Vietnamese rice porridge with pork offal

Cháo lòng is a traditional Vietnamese dish consisting of rice porridge (cháo) served with assorted pork offal (lòng). It is commonly eaten for breakfast or later in the day. It is widely available throughout Vietnam, particularly at street food stalls and casual eateries. It is considered nourishing and affordable.

== Description ==
Cháo lòng is prepared by simmering rice in pork-based broth until it reaches a smooth, porridge-like consistency. The dish is served with various boiled or lightly seasoned pork organs, which may include intestines, stomach, liver, heart, kidneys, and lungs. A common accompaniment is dồi tiết, a Vietnamese blood sausage made from pork blood, minced offal, and herbs.

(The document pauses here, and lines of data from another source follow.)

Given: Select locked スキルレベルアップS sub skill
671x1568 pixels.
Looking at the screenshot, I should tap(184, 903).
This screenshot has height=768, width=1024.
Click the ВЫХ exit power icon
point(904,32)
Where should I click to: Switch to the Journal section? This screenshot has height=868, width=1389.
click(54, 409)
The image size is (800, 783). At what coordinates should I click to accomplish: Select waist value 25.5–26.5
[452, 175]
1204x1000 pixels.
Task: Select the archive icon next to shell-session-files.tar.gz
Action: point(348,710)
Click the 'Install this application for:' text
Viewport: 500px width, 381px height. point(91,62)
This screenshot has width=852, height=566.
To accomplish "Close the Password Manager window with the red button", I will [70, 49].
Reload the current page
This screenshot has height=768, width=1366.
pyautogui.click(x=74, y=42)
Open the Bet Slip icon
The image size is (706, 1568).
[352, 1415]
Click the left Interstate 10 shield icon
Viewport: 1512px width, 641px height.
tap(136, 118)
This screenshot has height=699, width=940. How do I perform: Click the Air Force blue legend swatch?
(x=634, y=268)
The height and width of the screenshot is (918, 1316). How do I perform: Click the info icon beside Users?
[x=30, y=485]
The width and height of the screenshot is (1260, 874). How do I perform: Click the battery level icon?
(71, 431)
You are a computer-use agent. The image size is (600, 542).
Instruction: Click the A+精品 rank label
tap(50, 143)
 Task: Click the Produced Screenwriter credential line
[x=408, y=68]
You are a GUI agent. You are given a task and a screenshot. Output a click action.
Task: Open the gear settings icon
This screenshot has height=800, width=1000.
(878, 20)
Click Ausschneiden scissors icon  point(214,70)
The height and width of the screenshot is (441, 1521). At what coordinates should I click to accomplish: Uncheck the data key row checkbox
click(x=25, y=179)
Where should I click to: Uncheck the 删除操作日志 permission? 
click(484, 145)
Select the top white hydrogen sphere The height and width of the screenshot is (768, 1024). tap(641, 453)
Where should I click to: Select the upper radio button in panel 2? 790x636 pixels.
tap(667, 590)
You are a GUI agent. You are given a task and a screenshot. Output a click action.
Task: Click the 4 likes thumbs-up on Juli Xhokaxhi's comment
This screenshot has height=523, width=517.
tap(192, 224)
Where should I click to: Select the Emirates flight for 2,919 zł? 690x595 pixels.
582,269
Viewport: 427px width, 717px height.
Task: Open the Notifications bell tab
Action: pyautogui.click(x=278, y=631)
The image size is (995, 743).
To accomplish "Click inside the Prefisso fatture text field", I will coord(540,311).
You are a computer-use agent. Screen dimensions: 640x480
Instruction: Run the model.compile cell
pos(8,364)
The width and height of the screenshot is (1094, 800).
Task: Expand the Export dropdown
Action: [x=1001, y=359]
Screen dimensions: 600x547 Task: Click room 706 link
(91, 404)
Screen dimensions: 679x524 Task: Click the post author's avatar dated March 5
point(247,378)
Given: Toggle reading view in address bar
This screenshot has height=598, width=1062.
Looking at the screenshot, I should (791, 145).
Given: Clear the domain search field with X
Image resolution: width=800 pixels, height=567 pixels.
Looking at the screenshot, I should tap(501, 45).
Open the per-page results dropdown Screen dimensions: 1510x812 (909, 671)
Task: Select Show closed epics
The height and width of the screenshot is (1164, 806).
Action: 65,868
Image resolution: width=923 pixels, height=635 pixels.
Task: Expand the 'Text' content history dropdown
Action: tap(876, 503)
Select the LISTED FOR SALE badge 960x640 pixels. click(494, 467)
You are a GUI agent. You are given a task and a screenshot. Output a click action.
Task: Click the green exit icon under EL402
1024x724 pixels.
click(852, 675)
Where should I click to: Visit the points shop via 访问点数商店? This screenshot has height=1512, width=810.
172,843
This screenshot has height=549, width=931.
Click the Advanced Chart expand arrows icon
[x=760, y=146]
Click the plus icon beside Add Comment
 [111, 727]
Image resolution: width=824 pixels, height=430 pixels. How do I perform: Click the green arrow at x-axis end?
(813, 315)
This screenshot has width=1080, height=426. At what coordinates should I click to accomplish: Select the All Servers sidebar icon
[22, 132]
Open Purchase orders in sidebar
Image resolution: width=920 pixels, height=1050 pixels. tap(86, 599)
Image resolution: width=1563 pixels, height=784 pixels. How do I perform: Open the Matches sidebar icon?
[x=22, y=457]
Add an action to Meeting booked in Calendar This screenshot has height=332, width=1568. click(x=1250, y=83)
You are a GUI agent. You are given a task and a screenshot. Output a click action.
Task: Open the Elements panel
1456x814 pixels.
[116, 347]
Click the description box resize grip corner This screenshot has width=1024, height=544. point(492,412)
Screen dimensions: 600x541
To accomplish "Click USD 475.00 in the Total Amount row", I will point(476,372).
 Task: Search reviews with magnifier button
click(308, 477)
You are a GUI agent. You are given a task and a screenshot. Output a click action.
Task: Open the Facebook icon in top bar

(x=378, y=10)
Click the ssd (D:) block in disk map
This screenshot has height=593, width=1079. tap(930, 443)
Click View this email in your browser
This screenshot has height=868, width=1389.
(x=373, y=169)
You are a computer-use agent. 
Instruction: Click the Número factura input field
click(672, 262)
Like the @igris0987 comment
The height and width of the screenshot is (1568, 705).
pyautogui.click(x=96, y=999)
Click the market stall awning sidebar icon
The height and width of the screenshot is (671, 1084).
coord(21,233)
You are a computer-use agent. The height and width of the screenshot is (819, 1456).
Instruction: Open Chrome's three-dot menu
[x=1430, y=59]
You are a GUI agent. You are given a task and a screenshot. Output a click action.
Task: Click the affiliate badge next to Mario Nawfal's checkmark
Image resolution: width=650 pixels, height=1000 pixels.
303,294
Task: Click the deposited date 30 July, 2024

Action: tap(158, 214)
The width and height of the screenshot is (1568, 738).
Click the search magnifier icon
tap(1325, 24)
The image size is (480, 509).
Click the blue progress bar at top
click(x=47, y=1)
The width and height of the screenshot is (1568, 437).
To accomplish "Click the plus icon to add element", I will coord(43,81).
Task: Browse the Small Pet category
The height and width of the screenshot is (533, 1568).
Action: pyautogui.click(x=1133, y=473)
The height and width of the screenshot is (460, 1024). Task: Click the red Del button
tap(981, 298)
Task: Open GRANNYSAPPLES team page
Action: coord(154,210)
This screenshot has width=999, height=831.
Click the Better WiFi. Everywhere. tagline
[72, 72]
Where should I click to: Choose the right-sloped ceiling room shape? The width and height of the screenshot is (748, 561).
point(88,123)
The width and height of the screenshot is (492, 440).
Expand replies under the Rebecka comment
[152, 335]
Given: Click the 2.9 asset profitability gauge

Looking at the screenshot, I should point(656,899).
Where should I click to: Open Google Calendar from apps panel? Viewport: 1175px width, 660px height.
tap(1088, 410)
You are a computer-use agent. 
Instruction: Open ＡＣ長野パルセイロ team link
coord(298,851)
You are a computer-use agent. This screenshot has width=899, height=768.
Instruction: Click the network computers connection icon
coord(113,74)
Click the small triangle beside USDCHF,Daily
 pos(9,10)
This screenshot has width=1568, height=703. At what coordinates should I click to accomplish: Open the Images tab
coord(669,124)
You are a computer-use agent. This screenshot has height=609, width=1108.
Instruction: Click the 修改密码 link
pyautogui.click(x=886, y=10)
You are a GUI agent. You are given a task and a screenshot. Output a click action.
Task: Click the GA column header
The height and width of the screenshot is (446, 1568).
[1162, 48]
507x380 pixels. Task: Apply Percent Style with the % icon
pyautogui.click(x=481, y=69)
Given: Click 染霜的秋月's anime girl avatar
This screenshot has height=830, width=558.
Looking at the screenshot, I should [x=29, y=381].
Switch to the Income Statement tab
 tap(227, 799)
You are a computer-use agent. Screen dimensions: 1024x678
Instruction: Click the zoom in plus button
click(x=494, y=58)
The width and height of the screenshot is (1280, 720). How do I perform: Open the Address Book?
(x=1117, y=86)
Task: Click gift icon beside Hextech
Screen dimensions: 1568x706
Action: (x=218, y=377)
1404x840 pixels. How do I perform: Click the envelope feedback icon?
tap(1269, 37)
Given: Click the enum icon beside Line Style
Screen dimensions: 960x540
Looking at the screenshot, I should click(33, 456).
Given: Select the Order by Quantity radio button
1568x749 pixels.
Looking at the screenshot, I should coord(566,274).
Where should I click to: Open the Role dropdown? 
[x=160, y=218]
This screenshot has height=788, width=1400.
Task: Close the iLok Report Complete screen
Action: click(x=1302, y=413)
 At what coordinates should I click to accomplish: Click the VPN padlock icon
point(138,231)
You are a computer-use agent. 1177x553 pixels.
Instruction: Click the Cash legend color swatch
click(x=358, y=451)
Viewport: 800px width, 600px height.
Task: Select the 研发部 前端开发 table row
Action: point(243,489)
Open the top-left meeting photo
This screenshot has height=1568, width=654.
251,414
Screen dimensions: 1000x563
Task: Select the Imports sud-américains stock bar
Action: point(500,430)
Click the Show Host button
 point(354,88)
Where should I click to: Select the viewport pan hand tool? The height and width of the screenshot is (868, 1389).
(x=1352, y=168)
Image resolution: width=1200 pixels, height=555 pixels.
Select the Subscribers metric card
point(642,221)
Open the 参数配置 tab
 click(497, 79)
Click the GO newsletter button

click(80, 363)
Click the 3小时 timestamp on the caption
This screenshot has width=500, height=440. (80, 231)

The porridge itself is typically mildly seasoned, allowing diners to adjust flavor using condiments such as fish sauce, black pepper, chili, lime, scallions, and fried shallots.

== Ingredients ==
Common ingredients include:

- Rice (often broken or medium-grain rice)
- Pork bones for broth
- Pork offal (intestines, liver, heart, stomach)
- Pork blood sausage (dồi tiết)
- Ginger and shallots
- Fresh herbs such as scallions and cilantro
- Fish sauce, pepper, chili, and lime

Ingredient selection varies by region and household tradition.

== Preparation ==
Preparation generally involves thoroughly cleaning pork offal using salt, vinegar, or citrus to remove odors. The offal is parboiled and cooked separately to maintain texture, while rice is simmered slowly in pork broth for several hours. The cooked organs are sliced and served atop or alongside the porridge, which is finished with herbs and condiments before serving.

== Regional variations ==
Cháo lòng is consumed throughout Vietnam, with regional variations:

- In northern Vietnam, the porridge is thicker often eaten with fried dough.
- Central Vietnamese preparations may be bolder and heavily seasoned.
- Southern Vietnamese versions the porridge is thinner and lighter and eaten with additional herbs.